The Importance of Things That Aren’t Poetry
Somewhere here on the Marginalia blog it tells you that I manage the Twitter account @PoetryMFA, and while I was scrolling through my feed on the train (as you do), I came upon a tweet saying that people who produce poetry should be reading more than they write. The tweet is lost to time (or my lack of a desire to go through my Twitter feed and find something from a week ago), but the idea stuck with me, as it’s one I only somewhat agree with.I came to poetry later in life than some writers, but I’ve had a steady supply of foundational media throughout my life. If I were asked to list my creative influences, it would be difficult to not list cartoonists, musicians, scientists, and novelists alongside poets, and I think that’s a good thing. While it is certainly important to read and know the medium you work in, some of the most exciting stories and poems I have experienced clearly pull their inspiration from places that are distinctly other, which brings me back to the tweet that had me thinking about this.
Despite having a very productive fall semester, I have already read more poems in 2016 than I produced in 2015. It is not hard for even the most prolific poet to read more poetry than they write, so I agree with the letter of that tweet, but perhaps not its intent. I think we run into an awkward place where we imply how much poetry someone should read or have read in order to poem, which is a subject that came up in my interview with Robbie Q. Telfer for Columbia Poetry Review. Poetry inspired/influenced by poetry that is further inspired/influenced by poetry feels like an ouroboros that could lead to a bunch of sad, stale poetry if everyone lived by it.

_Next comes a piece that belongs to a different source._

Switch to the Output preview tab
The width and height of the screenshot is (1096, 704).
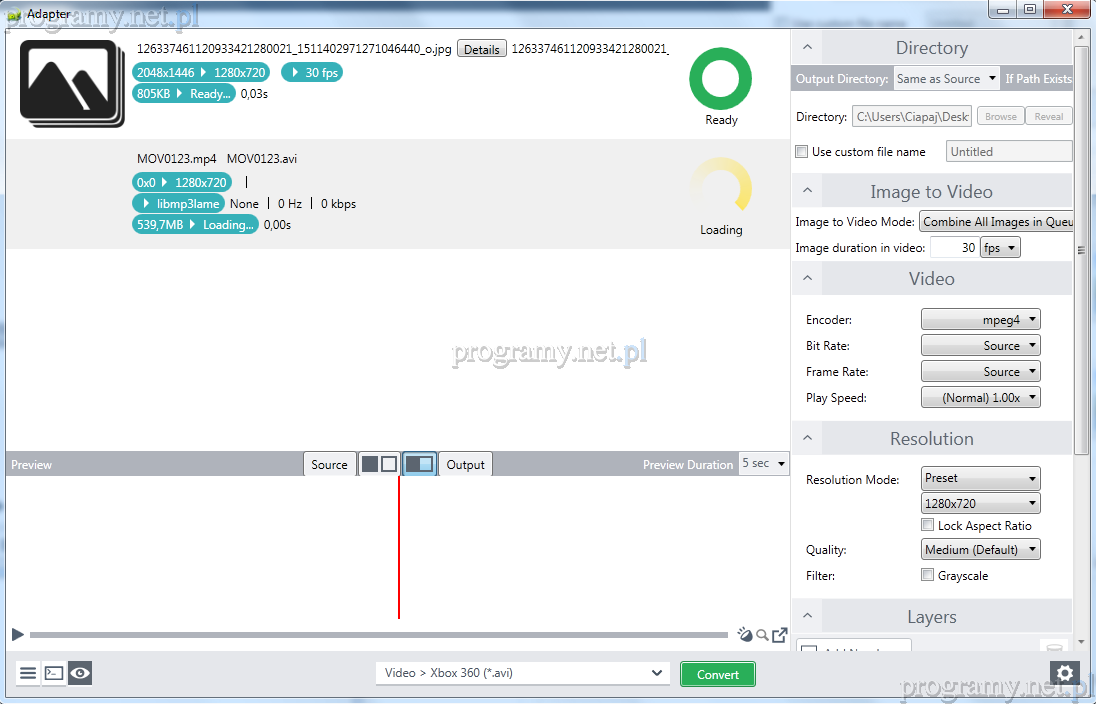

While I have already read two books of poetry and a few scattered PDFs of friends’ works despite only being a few days into the new year, I have also found myself thinking of Scott McCloud’s idea of the “infinite canvas” and what that could mean for poetry. I caught up on my friend Kevin Budnik‘s journal comic and loved how the third panel of his first entry of 2016 made me think about the relationship commas and line breaks have and how they can do similar but also very different kinds of work.
While it’s clear Kevin is shopping for blood oranges and stamps, I love how the break between “blood” and “oranges” makes me pause for just a second. It makes me think about the ways in which poetry could reach into other media as well. It’s the wonderful kind of strangely dark thought that can slip in in that half-asleep/half-awake haze he seems to be in.
Everyone should read poetry, but there’s a reason why ekphrastic poetry exists. It’s important to allow yourself to bring something different to the table, and experiencing media both widely and deeply can do just that. It’s also an incredible palate cleanser to just stop reading poetry for a week or two and see what it does to your writing.